To Reach the Spring: From Complicity to Consciousness in the Age of Eco-Crisis
Description
An urgent and deeply felt call to face our complicity in the Earth's destruction.
In the shadow of an escalating eco-crisis—a looming catastrophe that will dwarf the fallout from COVID-19—how can we explain our society’s failure to act? What will we tell future generations? Are we paralyzed because the problem is so vast in scope, or are there deeper reasons for the widespread passivity? Nathaniel Popkin explores the moral, social, and psychological dimensions of the crisis, outlining a path to a future spring.
Reviews
"To Reach the Spring is a tour de force, both an incisive reckoning with the full magnitude of the climate emergency along with a visionary understanding of how and why we have come to this place. I read this book with an unruly range of emotions and states of mind including shame, unspeakable grief, existential dread, curiosity, insight, admiration for the author but finally, most of all, hope. By illuminating how our reverence for earth is intrinsically connected to our capacity to hope and to heal leading to an inexorable yearning to act, Nathaniel Popkin has offered us a way forward. This book is essential reading for anyone who cares about our future."
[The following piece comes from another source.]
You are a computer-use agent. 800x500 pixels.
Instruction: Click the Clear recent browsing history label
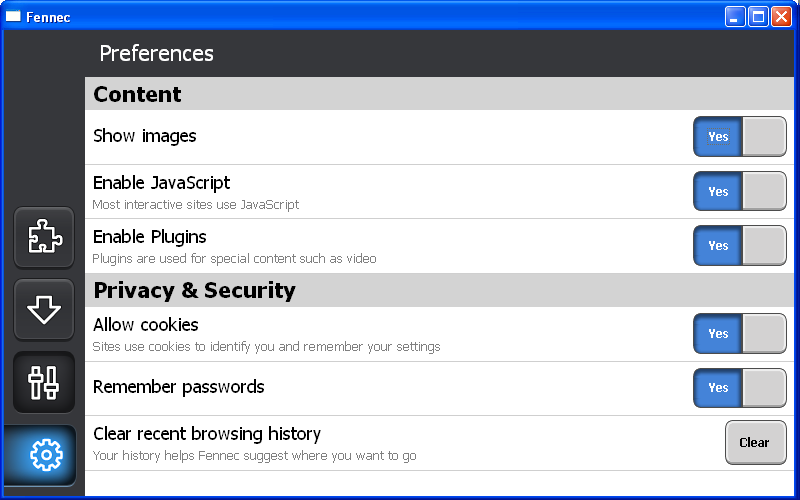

--Gail Straub, award winning author of The Ashokan Way: Landscape's Path Into Consciousness
"Nathaniel Popkin is a swordsmith. He hones words that cut deep through the lies and self-deceptions that license cruelty, revealing the brittle bones of an unjust, death-dealing culture. Everyone should read this book. It is clarifying, bracing, and ultimately transformative; truth-telling is essential for change, and change is essential."
--Kathleen Dean Moore, author of Great Tide Rising
"How can we go diligently about our business while the daily disasters of climate change are already visibly recasting natural processes, forcing migration and violence? 'We are the most slippery kind of criminal,' explains Nathaniel Popkin in his searching new book To Reach the Spring. And he's right, Americans (especially middle class and wealthy white Americans) have built up a resistance to the consciousness of their own complicity in the climate crisis. Exerting privilege without feeling privileged, we go about our quotidian consumption, and destruction, consumed by worry but never taking real action. Simultaneously told as a letter to a future descendant, a history of disaster, a personal confession, and a lie-stabbing op-ed, Popkin has crafted a read so melancholy and spiritual you won't lay it aside until you're done."
--Scott Gabriel Knowles, author of The Disaster Experts: Mastering Risk in Modern America
"In a ruminative but urgent treatise, historian Popkin (The Year of the Return) takes a philosophical approach to climate change, drawing analogies to other crises in human history. He begins by discussing the climate crisis as a global rallying point and by pinpointing its major causes, from the outsize political influence of fossil fuel companies to consumer culture, while recalling how his experience working for an environmental group demonstrated to him why activism is often ineffective. Popkin’s analysis picks up steam when he cites Hannah Arendt’s notion of the “banality of evil”—originally formulated in reference to those who actively or passively facilitated Nazism’s crimes—to argue that, with humanity careening toward another historic catastrophe, silence and inaction about climate change is morally unacceptable. He also discusses, more briefly, how the medieval world reacted to the Black Death, and draws from the works of Italo Calvino, Iranian poet Forough Farrokhzad, Supreme Court Justice William O. Douglas, and more. Admitting that concrete solutions to the climate crisis are beyond his purview, he concludes by urging others who are concerned about the environment to channel their concerns into action. In a glut of books on the topic, Popkin’s is notable for its thought-provoking longview perspective on how to think about and face climate change." —Publishers Weekly
About the Author
Novelist, essayist, editor, documentary writer, and critic, NATHANIEL POPKIN is the author of six books and co-editor of the anthology Who Will Speak for America?